All hell broke loose after that. Dozens of computer kits came and went, most using the 8080 or later the Z80. Some used the Motorola 6800. The MOS Technology 6502 was also popular (Commodore, KIM and Apple). Program storage was on an audio cassette using the so-called Tarbell Kansas City standard. It was primitive but very effective for such low cost.
It was during the 1975-1977 time period all sorts of new computers came along the most notable being the Apple I followed by the Apple II, the Radio Shack TRS-80, and the Commodore PET. The OS and language was BASIC. Packaged applications software became available. I think the Apple II became such a hit mainly because of a fabulous program called VisiCalc. Remember that? The first spreadsheet.
Hard disks were not popular because of the cost. You could get 8” floppy for some machines. The 5” mini drives came along later and became popular because of their lower cost. Gary Kildall wrote his famous CP/M operating system for the 8080. Adam Osborne made the first portable PC with an 8080 and CP/M.
A whole slew of small cheap game computers emerged next. Remember the Atari 400/800, the Commodore 32, the Sinclair ZX-81 or the Texas Instruments 99/4?
Magazines, computer shows and clubs drove the whole movement. Some of the magazines were Byte, Kilobaud, Creative Computing, Dr. Dobbs Journal, and Interface Age. I wrote for Interface Age for a while. The very first computer show was put together by John Dilks in 1976 in Atlantic City, NJ. MITS put on an Altair conference in Albuquerque in 1976 as well. Jim Warren created the first West Coast Computer Faire in 1977. I went to all three shows. Local clubs sprang up everywhere. And computer stores became a new retail outlet.
I lost track of all the S-100 bus PCs that were made. All are history today. Intel finally announced the 8088 and 8086 16-bit processors in the late 1970s. The IBM PC came along in August of 1981. I got one in December. The IBM PC changed everything. Suddenly it was no longer a hobby business. And the rest, as they say, is history.

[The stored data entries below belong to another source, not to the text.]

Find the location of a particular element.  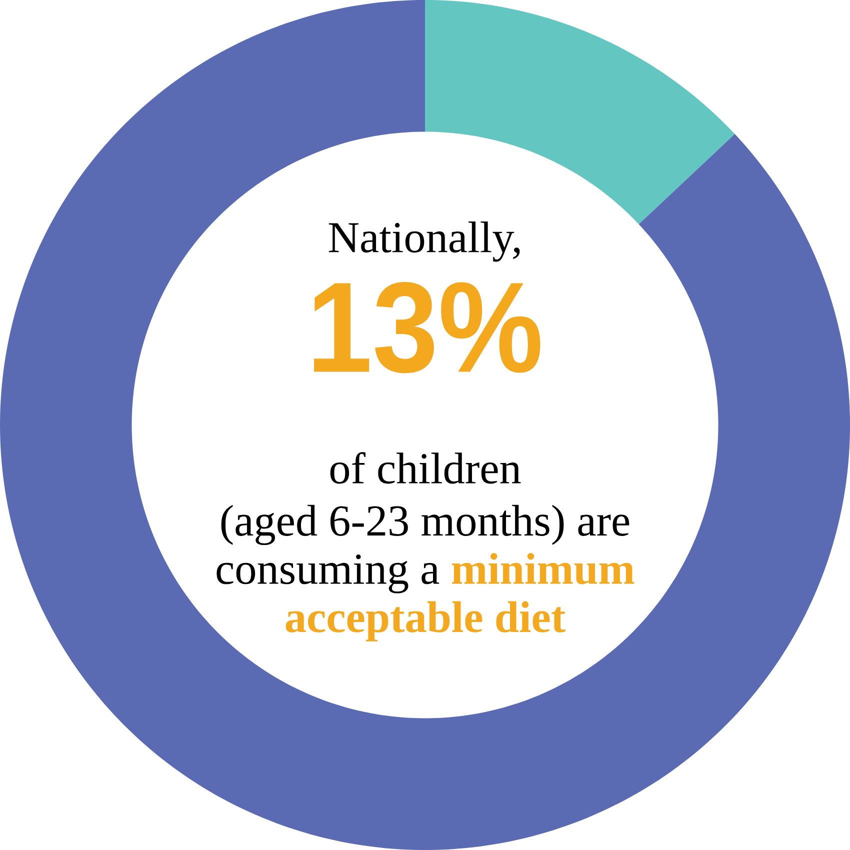

text: (aged 6-23 months) are is located at coordinates (426, 525).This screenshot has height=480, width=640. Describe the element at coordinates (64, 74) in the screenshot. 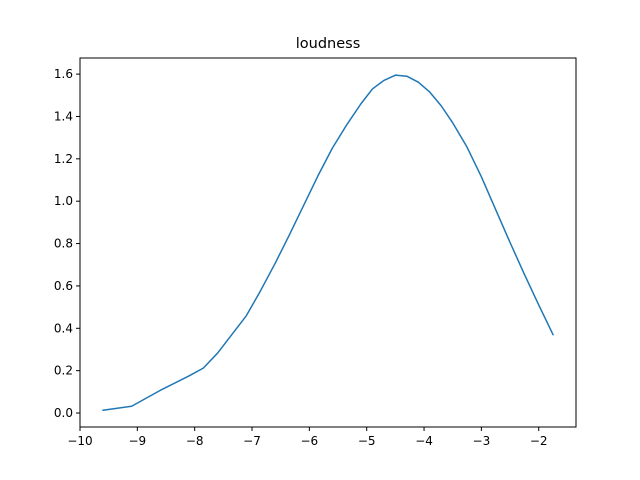

I see `y-tick-label: 1.6` at that location. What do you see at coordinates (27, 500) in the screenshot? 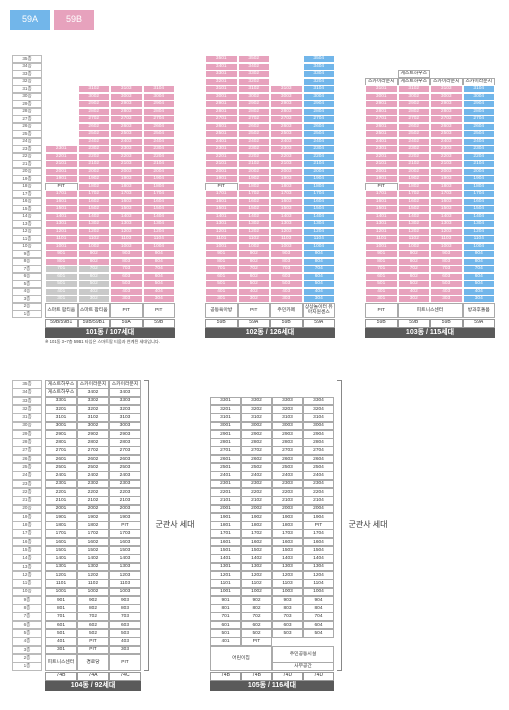
I see `floor-label: 21층` at bounding box center [27, 500].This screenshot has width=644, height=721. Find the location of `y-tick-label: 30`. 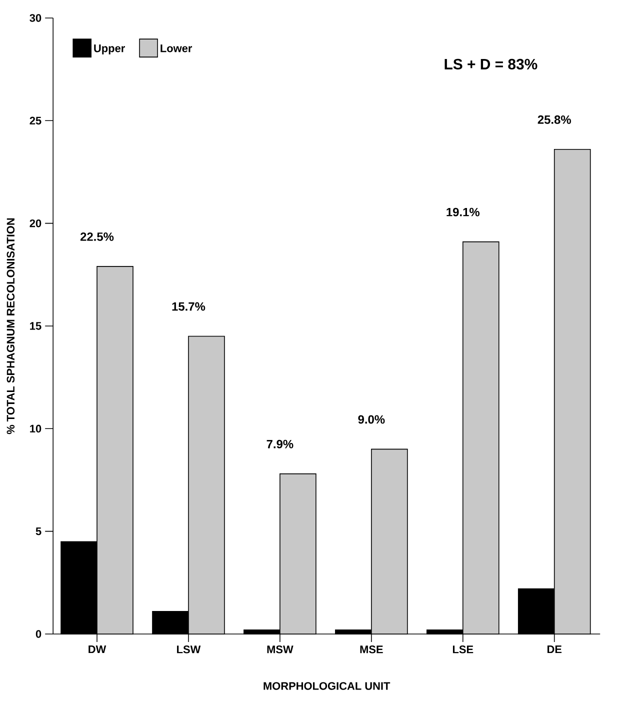

y-tick-label: 30 is located at coordinates (36, 18).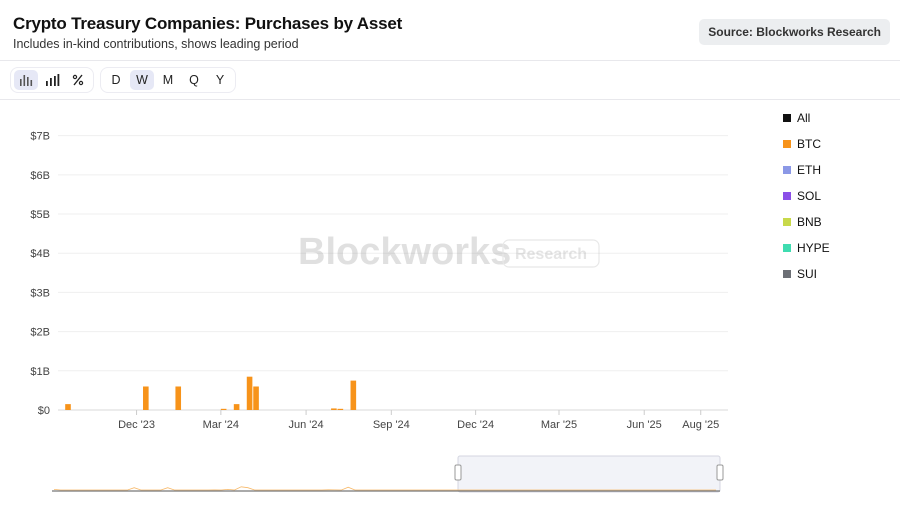  What do you see at coordinates (404, 252) in the screenshot?
I see `watermark-brand: Blockworks` at bounding box center [404, 252].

One final point. The computer business really developed on the east coast thanks to IBM, DEC, Burroughs, Univac, Data General, and other big mainframe and minicomputer computer manufacturers. Most semiconductor development went on in Silicon Valley, obviously, but much of the computer business itself was elsewhere, less one forgets. I guess that’s history for you. Everyone involved has their own view of it. The truth lies in many places in many forms.